- Written request: Copy the lines of the entries below word for word, starting at the line that contains "Image resolution: width=1456 pixels, height=820" and ending at the line that contains "Action: point(148,131)".

+-------+

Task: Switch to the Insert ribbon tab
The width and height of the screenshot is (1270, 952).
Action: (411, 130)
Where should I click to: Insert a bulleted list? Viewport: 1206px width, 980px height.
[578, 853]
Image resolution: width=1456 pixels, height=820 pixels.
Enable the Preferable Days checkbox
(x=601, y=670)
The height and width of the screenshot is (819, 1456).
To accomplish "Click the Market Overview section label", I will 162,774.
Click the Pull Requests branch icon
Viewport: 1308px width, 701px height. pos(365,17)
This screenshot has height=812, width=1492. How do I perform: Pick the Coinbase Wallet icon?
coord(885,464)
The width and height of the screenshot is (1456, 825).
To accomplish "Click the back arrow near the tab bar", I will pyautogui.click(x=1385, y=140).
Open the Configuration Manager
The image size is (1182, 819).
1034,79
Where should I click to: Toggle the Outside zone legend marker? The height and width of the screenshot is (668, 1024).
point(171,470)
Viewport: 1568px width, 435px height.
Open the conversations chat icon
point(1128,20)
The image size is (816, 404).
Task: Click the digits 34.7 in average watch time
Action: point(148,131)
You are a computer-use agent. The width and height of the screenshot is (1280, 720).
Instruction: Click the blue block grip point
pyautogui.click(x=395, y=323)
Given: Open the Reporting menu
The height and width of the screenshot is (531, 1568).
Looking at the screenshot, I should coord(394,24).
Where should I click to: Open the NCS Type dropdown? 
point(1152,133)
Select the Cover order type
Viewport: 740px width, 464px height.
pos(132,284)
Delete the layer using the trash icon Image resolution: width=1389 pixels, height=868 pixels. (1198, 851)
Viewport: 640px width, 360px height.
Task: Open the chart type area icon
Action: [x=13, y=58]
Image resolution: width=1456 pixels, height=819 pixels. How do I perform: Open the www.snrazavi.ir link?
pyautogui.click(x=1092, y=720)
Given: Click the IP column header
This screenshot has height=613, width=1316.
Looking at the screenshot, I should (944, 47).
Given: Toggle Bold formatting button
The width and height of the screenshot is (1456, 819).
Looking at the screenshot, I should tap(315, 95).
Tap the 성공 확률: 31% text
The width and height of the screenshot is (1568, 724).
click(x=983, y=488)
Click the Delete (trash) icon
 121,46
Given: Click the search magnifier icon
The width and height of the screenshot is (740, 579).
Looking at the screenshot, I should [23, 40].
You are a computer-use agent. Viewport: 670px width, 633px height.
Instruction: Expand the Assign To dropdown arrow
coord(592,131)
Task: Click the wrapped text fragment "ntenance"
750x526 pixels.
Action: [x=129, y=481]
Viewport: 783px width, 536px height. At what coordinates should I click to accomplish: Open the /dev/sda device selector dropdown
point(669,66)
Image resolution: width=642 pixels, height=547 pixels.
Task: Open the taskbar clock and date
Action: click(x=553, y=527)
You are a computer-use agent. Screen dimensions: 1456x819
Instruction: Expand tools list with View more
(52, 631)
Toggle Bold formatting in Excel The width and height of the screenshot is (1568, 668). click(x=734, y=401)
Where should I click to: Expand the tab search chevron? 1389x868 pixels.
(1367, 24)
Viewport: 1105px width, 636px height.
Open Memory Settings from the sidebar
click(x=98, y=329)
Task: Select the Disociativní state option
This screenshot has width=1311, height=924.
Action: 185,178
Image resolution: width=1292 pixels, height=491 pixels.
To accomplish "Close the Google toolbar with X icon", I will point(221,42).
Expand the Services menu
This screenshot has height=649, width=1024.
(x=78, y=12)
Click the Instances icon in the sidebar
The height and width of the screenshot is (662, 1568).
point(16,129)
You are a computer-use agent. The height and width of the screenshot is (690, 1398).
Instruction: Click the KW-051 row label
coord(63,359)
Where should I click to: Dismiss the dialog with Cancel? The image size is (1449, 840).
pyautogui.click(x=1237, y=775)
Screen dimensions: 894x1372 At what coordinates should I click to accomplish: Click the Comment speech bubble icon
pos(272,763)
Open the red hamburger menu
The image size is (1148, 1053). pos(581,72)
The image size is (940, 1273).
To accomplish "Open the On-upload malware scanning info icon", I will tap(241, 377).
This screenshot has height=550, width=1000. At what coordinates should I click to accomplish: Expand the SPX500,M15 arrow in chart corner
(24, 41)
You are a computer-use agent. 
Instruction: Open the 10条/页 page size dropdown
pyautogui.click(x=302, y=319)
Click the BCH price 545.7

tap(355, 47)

+-------+

- Task solution:
Image resolution: width=1456 pixels, height=820 pixels.
Enable the Preferable Days checkbox
(x=601, y=670)
The height and width of the screenshot is (819, 1456).
To accomplish "Click the Market Overview section label", I will 162,774.
Click the Pull Requests branch icon
Viewport: 1308px width, 701px height. pos(365,17)
This screenshot has height=812, width=1492. How do I perform: Pick the Coinbase Wallet icon?
coord(885,464)
The width and height of the screenshot is (1456, 825).
To accomplish "Click the back arrow near the tab bar", I will pyautogui.click(x=1385, y=140).
Open the Configuration Manager
The image size is (1182, 819).
1034,79
Where should I click to: Toggle the Outside zone legend marker? The height and width of the screenshot is (668, 1024).
point(171,470)
Viewport: 1568px width, 435px height.
Open the conversations chat icon
point(1128,20)
The image size is (816, 404).
Task: Click the digits 34.7 in average watch time
Action: point(148,131)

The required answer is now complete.